* **DIRECTIONS FOR THIS TASK**
Give back the full listing exactly as it appears below.

* **GIVEN DATA**
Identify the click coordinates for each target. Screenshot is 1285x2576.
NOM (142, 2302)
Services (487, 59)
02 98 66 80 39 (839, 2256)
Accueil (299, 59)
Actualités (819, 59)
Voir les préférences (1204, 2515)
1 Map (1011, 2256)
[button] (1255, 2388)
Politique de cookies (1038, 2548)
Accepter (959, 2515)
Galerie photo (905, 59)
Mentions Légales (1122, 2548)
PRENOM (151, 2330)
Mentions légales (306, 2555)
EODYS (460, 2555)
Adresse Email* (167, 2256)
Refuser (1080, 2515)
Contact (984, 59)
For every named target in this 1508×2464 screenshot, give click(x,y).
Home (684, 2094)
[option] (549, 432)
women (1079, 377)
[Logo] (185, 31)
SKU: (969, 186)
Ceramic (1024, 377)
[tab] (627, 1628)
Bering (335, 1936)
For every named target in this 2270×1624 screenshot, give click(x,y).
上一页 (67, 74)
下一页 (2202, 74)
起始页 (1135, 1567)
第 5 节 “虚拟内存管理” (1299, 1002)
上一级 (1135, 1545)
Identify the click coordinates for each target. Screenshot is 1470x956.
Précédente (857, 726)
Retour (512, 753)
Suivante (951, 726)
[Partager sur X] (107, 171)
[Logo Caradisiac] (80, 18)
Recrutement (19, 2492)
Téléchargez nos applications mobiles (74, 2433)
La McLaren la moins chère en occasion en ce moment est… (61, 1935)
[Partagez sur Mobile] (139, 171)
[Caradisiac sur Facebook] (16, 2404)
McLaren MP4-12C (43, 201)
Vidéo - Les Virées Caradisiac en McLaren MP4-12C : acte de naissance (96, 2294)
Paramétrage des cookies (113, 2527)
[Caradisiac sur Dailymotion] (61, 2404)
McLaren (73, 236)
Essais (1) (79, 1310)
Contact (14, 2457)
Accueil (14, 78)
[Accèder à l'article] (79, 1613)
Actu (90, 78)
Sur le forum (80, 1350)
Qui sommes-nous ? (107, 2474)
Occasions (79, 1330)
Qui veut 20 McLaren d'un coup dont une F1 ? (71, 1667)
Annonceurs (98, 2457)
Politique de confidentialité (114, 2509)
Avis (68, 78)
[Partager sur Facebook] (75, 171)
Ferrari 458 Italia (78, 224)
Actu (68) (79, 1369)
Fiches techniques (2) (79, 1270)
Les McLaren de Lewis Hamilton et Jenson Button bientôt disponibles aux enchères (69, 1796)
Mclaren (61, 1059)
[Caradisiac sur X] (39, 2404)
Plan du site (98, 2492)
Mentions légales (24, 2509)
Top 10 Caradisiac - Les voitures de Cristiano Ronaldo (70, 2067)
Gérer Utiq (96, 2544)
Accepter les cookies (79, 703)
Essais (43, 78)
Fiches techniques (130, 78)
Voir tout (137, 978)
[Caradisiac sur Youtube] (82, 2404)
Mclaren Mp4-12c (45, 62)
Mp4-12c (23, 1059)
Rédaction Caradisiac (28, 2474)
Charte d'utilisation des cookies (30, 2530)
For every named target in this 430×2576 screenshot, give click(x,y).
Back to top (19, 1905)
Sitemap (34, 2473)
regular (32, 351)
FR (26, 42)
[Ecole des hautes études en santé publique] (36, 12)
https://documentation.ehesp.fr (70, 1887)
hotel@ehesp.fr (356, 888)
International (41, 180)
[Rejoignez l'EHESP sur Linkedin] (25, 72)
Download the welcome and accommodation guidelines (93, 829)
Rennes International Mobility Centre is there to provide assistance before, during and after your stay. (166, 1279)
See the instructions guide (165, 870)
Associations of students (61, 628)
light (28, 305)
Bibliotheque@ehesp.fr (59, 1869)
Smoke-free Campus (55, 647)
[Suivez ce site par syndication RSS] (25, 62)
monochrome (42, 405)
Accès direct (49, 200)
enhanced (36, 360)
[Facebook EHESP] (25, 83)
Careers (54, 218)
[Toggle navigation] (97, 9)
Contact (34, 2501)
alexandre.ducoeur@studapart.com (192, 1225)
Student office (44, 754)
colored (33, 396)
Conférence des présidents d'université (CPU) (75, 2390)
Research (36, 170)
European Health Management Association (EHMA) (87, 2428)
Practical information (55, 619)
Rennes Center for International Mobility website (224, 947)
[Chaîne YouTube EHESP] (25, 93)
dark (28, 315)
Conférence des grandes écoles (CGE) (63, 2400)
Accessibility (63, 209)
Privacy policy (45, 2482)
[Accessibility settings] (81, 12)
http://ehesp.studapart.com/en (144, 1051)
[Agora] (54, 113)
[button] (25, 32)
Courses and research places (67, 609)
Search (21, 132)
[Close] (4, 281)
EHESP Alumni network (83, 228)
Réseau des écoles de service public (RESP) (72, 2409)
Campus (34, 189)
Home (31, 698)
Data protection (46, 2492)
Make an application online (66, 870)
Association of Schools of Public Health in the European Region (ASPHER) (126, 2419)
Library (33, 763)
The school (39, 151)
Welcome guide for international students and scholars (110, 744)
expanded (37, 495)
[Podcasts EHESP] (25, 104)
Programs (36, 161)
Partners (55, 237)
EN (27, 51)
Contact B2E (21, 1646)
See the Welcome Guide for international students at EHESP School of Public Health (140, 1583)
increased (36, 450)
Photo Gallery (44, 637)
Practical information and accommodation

* **SOLUTION BELOW**
Identify the click coordinates for each target. Screenshot is 1285x2576.
NOM (142, 2302)
Services (487, 59)
02 98 66 80 39 (839, 2256)
Accueil (299, 59)
Actualités (819, 59)
Voir les préférences (1204, 2515)
1 Map (1011, 2256)
[button] (1255, 2388)
Politique de cookies (1038, 2548)
Accepter (959, 2515)
Galerie photo (905, 59)
Mentions Légales (1122, 2548)
PRENOM (151, 2330)
Mentions légales (306, 2555)
EODYS (460, 2555)
Adresse Email* (167, 2256)
Refuser (1080, 2515)
Contact (984, 59)
For every named target in this 1508×2464 screenshot, give click(x,y).
Home (684, 2094)
[option] (549, 432)
women (1079, 377)
[Logo] (185, 31)
SKU: (969, 186)
Ceramic (1024, 377)
[tab] (627, 1628)
Bering (335, 1936)
For every named target in this 2270×1624 screenshot, give click(x,y).
上一页 (67, 74)
下一页 (2202, 74)
起始页 (1135, 1567)
第 5 节 “虚拟内存管理” (1299, 1002)
上一级 (1135, 1545)
Identify the click coordinates for each target. Screenshot is 1470x956.
Précédente (857, 726)
Retour (512, 753)
Suivante (951, 726)
[Partager sur X] (107, 171)
[Logo Caradisiac] (80, 18)
Recrutement (19, 2492)
Téléchargez nos applications mobiles (74, 2433)
La McLaren la moins chère en occasion en ce moment est… (61, 1935)
[Partagez sur Mobile] (139, 171)
[Caradisiac sur Facebook] (16, 2404)
McLaren MP4-12C (43, 201)
Vidéo - Les Virées Caradisiac en McLaren MP4-12C : acte de naissance (96, 2294)
Paramétrage des cookies (113, 2527)
[Caradisiac sur Dailymotion] (61, 2404)
McLaren (73, 236)
Essais (1) (79, 1310)
Contact (14, 2457)
Accueil (14, 78)
[Accèder à l'article] (79, 1613)
Actu (90, 78)
Sur le forum (80, 1350)
Qui sommes-nous ? (107, 2474)
Occasions (79, 1330)
Qui veut 20 McLaren d'un coup dont une F1 ? (71, 1667)
Annonceurs (98, 2457)
Politique de confidentialité (114, 2509)
Avis (68, 78)
[Partager sur Facebook] (75, 171)
Ferrari 458 Italia (78, 224)
Actu (68) (79, 1369)
Fiches techniques (2) (79, 1270)
Les McLaren de Lewis Hamilton et Jenson Button bientôt disponibles aux enchères (69, 1796)
Mclaren (61, 1059)
[Caradisiac sur X] (39, 2404)
Plan du site (98, 2492)
Mentions légales (24, 2509)
Top 10 Caradisiac - Les voitures de Cristiano Ronaldo (70, 2067)
Gérer Utiq (96, 2544)
Accepter les cookies (79, 703)
Essais (43, 78)
Fiches techniques (130, 78)
Voir tout (137, 978)
[Caradisiac sur Youtube] (82, 2404)
Mclaren Mp4-12c (45, 62)
Mp4-12c (23, 1059)
Rédaction Caradisiac (28, 2474)
Charte d'utilisation des cookies (30, 2530)
For every named target in this 430×2576 screenshot, give click(x,y).
Back to top (19, 1905)
Sitemap (34, 2473)
regular (32, 351)
FR (26, 42)
[Ecole des hautes études en santé publique] (36, 12)
https://documentation.ehesp.fr (70, 1887)
hotel@ehesp.fr (356, 888)
International (41, 180)
[Rejoignez l'EHESP sur Linkedin] (25, 72)
Download the welcome and accommodation guidelines (93, 829)
Rennes International Mobility Centre is there to provide assistance before, during and after your stay. (166, 1279)
See the instructions guide (165, 870)
Associations of students (61, 628)
light (28, 305)
Bibliotheque@ehesp.fr (59, 1869)
Smoke-free Campus (55, 647)
[Suivez ce site par syndication RSS] (25, 62)
monochrome (42, 405)
Accès direct (49, 200)
enhanced (36, 360)
[Facebook EHESP] (25, 83)
Careers (54, 218)
[Toggle navigation] (97, 9)
Contact (34, 2501)
alexandre.ducoeur@studapart.com (192, 1225)
Student office (44, 754)
colored (33, 396)
Conférence des présidents d'université (CPU) (75, 2390)
Research (36, 170)
European Health Management Association (EHMA) (87, 2428)
Practical information (55, 619)
Rennes Center for International Mobility website (224, 947)
[Chaîne YouTube EHESP] (25, 93)
dark (28, 315)
Conférence des grandes écoles (CGE) (63, 2400)
Accessibility (63, 209)
Privacy policy (45, 2482)
[Accessibility settings] (81, 12)
http://ehesp.studapart.com/en (144, 1051)
[Agora] (54, 113)
[button] (25, 32)
Courses and research places (67, 609)
Search (21, 132)
[Close] (4, 281)
EHESP Alumni network (83, 228)
Réseau des écoles de service public (RESP) (72, 2409)
Campus (34, 189)
Home (31, 698)
Data protection (46, 2492)
Make an application online (66, 870)
Association of Schools of Public Health in the European Region (ASPHER) (126, 2419)
Library (33, 763)
The school (39, 151)
Welcome guide for international students and scholars (110, 744)
expanded (37, 495)
[Podcasts EHESP] (25, 104)
Programs (36, 161)
Partners (55, 237)
EN (27, 51)
Contact B2E (21, 1646)
See the Welcome Guide for international students at EHESP School of Public Health (140, 1583)
increased (36, 450)
Photo Gallery (44, 637)
Practical information and accommodation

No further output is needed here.